Utilità ed inutilità della Filosofia in tempi moderni
martedì, 19 Marzo 2024

Conviviale dedicata alla cultura quella tenutasi martedì 19 marzo. Alessandro Galvan è docente di Filosofia e Storia nei licei. Socio fondatore e Presidente del Gruppo di ricerca filosofica Chora dal 1998, si dedica da anni allo studio del pensiero di Spinoza e del razionalismo del Seicento. Autore di svariati libri, sempre di argomento inerente il pensiero filosofico, con grande spirito critico sulla funzione educativa del pensiero umanistico ed uno sguardo attuale sui temi etici e culturali, ci parla di un tema controverso in un’era fatta di comunicazione visuale ed immediata, che non concede spazio alle riflessioni articolate e ci parla di utilità e inutilità della filosofia.

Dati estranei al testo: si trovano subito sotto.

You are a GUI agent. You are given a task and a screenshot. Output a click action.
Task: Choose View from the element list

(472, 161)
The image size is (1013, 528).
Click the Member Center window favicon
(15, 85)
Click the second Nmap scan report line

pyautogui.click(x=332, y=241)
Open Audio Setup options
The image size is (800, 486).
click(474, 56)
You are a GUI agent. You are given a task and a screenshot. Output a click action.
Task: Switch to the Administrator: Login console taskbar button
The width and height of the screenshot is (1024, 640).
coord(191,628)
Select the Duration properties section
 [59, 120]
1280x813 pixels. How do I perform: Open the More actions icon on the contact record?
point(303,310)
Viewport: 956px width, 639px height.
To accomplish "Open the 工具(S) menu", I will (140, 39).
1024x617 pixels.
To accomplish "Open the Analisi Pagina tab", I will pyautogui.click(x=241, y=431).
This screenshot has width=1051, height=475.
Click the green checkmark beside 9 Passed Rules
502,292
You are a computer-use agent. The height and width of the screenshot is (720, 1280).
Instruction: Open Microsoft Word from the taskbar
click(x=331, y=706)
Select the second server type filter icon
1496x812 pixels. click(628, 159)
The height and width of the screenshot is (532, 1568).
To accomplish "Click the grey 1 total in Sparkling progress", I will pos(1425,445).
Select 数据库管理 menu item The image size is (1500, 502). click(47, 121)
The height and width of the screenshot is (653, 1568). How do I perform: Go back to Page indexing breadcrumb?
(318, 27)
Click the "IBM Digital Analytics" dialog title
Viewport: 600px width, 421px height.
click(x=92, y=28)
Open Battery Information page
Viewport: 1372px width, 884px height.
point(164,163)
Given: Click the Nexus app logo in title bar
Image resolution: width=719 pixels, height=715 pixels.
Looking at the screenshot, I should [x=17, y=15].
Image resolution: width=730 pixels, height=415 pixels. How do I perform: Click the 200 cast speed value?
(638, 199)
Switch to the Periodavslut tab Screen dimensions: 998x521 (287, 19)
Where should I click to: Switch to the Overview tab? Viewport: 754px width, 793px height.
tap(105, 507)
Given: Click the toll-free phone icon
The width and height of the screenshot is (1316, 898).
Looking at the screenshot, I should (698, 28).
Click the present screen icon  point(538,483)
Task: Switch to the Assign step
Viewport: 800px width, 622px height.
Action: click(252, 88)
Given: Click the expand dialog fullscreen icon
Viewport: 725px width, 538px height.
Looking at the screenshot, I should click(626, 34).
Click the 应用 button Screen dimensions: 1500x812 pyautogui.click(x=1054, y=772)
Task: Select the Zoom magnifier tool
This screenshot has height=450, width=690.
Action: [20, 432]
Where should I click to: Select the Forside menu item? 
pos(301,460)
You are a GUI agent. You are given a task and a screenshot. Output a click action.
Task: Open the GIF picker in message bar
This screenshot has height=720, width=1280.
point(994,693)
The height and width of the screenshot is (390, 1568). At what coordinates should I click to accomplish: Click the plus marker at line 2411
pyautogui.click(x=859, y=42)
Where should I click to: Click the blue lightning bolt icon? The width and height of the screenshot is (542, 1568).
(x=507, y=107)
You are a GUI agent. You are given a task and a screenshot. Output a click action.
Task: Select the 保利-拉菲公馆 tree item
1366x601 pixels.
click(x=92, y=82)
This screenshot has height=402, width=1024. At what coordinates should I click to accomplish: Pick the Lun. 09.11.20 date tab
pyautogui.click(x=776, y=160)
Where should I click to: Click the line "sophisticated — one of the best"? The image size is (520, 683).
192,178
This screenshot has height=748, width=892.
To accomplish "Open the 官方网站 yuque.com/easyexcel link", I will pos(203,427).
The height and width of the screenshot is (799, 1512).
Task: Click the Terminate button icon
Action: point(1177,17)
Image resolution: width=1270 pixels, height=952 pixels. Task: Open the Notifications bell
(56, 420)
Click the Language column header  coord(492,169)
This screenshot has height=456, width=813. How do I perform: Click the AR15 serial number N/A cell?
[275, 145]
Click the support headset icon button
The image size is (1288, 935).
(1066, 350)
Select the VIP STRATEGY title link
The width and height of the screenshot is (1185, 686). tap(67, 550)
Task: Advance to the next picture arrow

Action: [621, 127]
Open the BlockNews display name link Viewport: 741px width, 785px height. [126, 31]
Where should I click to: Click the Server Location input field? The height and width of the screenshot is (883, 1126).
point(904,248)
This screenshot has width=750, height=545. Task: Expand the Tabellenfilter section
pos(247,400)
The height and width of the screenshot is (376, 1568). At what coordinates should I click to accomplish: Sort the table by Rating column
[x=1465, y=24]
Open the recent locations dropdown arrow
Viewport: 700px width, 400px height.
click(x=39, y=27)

“Forse – dobbiamo riconoscerlo – è proprio vero che la filosofia è “inutile” è l’esordio della sua riflessione. Fin dall’antichità i suoi critici hanno accusato i filosofi di essere chiacchieroni inconcludenti (Aristofane), spesso disposti a vendersi per denaro e per vanità (Luciano). La filosofia, tutti lo sanno, non risolve problemi concreti immediati e sembra oggi non avere più nemmeno una “casa”, un ambito proprio, un oggetto specifico di studio. Appare anzi esautorata progressivamente dalle sue “figlie”, che hanno ormai occupato la scena, configurandosi come discipline autonome.
Eppure avvertiamo più che mai un profondo bisogno di filosofia, di pensiero libero e critico, di approcci inter-trans-disciplinari, che si interroghino sul senso dei nostri saperi e delle nostre pratiche. Appare oggi sempre più importante formare anche un ETHOS capace di orientare le nostre esistenze e di affrontare con saggezza ed equilibrio la complessità e le sfide del mondo contemporaneo. C’è bisogno, insomma, di una filosofia come esercizio riflessivo, che consiste nel domandare, nel chiedere ragioni e nel mantenere aperto l’orizzonte del pensabile. Di una filosofia dialogante con i saperi settoriali e, al contempo, capace di mantenere lucido il suo sguardo sulla dimensione politica e sociale.
Per queste ed altre ragioni possiamo dunque affermare che, se la filosofia è “inutile”, è nondimeno INDISPENSABILE e che, se non serve a nulla, è perché – come già pensava Aristotele – non è un sapere “servile”, ma un’attività libera, capace di renderci esseri umani liberi.